To facilitate the use of the Worldwide Web in conjunction with the third edition of the reader, Women and Power in American History, we have prepared an online version of the “Selected Links” section that offer descriptions and URLs of web sites that seem particularly well suited given the specific articles included in the reader. We will update these links periodically as changes are needed. If you come across web materials that you feel would be particularly appropriate for inclusion in these lists, please feel free to email Thomas Dublin.
In recent years a wide array of primary documents and secondary accounts in American women’s history has been mounted on the World Wide Web, readily accessible for use by teachers and students. What follows is a selective listing of materials chosen because of their relevance to issues raised in the readings in Women and Power in American History. Items on the “Women and Social Movements” website, also edited by Kathryn Kish Sklar and Thomas Dublin, include discussion questions. You can go beyond what is recommended here by using search engines to locate additional materials related to the readings in this book.
Pocahontas and Powhatan Links
URL: http://members.tripod.com/~AlanCheshire/index-15.html
This website offers a large number of links of varying quality and reliability. Examine the first group of links associated with Pocahontas and Powhatan in light of the analysis offered by Kathleen M. Brown in the article, “The Anglo-Algonquian Gender Frontier.” This particular group of links permits readers to consider the interplay of history and memory and to think about how views of the interrelations between Euro-Americans and Algonquins of the Powhatan Confederacy have changed over the centuries and how those views reflect the vantage points of subsequent artists and writers. Particularly worth considering are the perspectives offered on the Pocahontas myth as expressed by representatives of the Renape Powhatan Nation (today’s New Jersey descendants of the Virginia Algonquin nation) and the analysis of the Disney treatment offered by David Morenus in “The Real Pocahontas.”
“Africans in America,” a PBS website accompanying a six-hour documentary film of the same title.
URL: http://www.pbs.org/wgbh/aia/home.html
This extensive website includes historical documents and historians’ commentaries on African-American history between 1450 and 1865. The first of its four sections, “The Terrible Transformation, 1450–1750,” explores the origins and institutionalization of slavery in the British southern mainland colonies, and offers numerous connections to the analysis offered by Allan Kulikoff in his article, “The Beginnings of the Afro-American Family in Maryland.”

------------

■ GOAL 1
According to the links page, which years of African-American history does the "Africans in America" website cover?
■ GOAL 2
Summarize the links page in two sentences.
■ GOAL 3
Carry the links page forward from its final sentence.

■ DATA
------------

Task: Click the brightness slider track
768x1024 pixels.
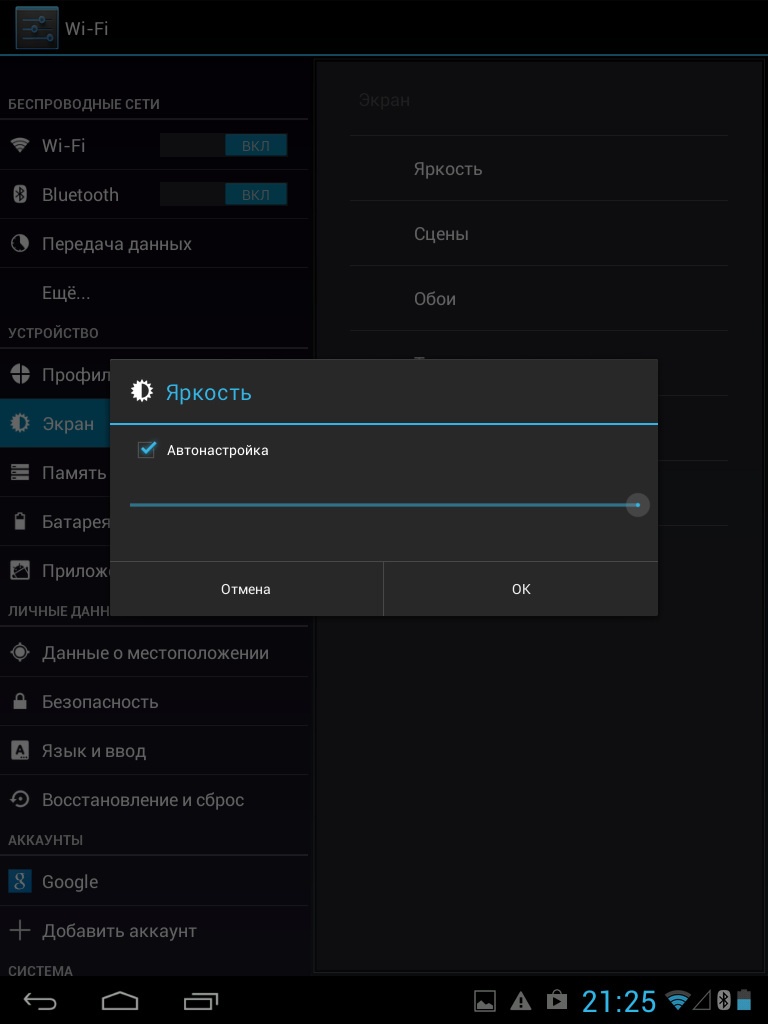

------------

■ TASK RESPONSE 1
It covers African-American history from 1450 to 1865.

■ TASK RESPONSE 2
The links page is an online version of the "Selected Links" section for the third edition of the reader Women and Power in American History, listing websites chosen for their relevance to its readings, and the editors plan to update it periodically. Its entries include a collection of Pocahontas and Powhatan links to be read alongside Kathleen M. Brown's "The Anglo-Algonquian Gender Frontier," and the PBS "Africans in America" website, whose first section connects to Allan Kulikoff's article on the beginnings of the Afro-American family in Maryland.

■ TASK RESPONSE 3
Women in the American Revolution
URL: http://asp6new.alexanderstreet.com/wasm/wasmrestricted/amrev/doclist.htm
This site depicts the vigorous support given to the Revolutionary cause by the members of the Ladies Association of Philadelphia. It demonstrates the ways that American women drew on their traditional activities to contribute to opposition to Great Britain. Library subscription required.
Martha Ballard, the Maine midwife, at the DoHistory website
URL: http://dohistory.org/diary/index.html
This website reproduces the diary kept by Maine midwife Martha Ballard between 1785 and 1812 and numerous other historical documents that Laurel Thatcher Ulrich used to write her Pulitzer-Prize-winning history, The Midwife’s Tale. The sources highlight issues related to childbirth and midwifery and relations between men and women in northern New England in the early national period. Case studies of particular incidents permit users to follow Ulrich’s keen detective work with the documents to arrive at understandings that are not self-evident at the outset.
Women Working, 1800 - 1930
URL: http://ocp.hul.harvard.edu/ww/
This extensive collection, drawn from Harvard University’s library and museum collections, features over 500,000 digital pages and images related to the history of women and work in the United States. Resources on this freely accessible website relate to articles in the reader by Dublin, Lasser, and Peiss.
Lowell Mill Women: “Uses of Liberty Rhetoric among Lowell Mill Girls”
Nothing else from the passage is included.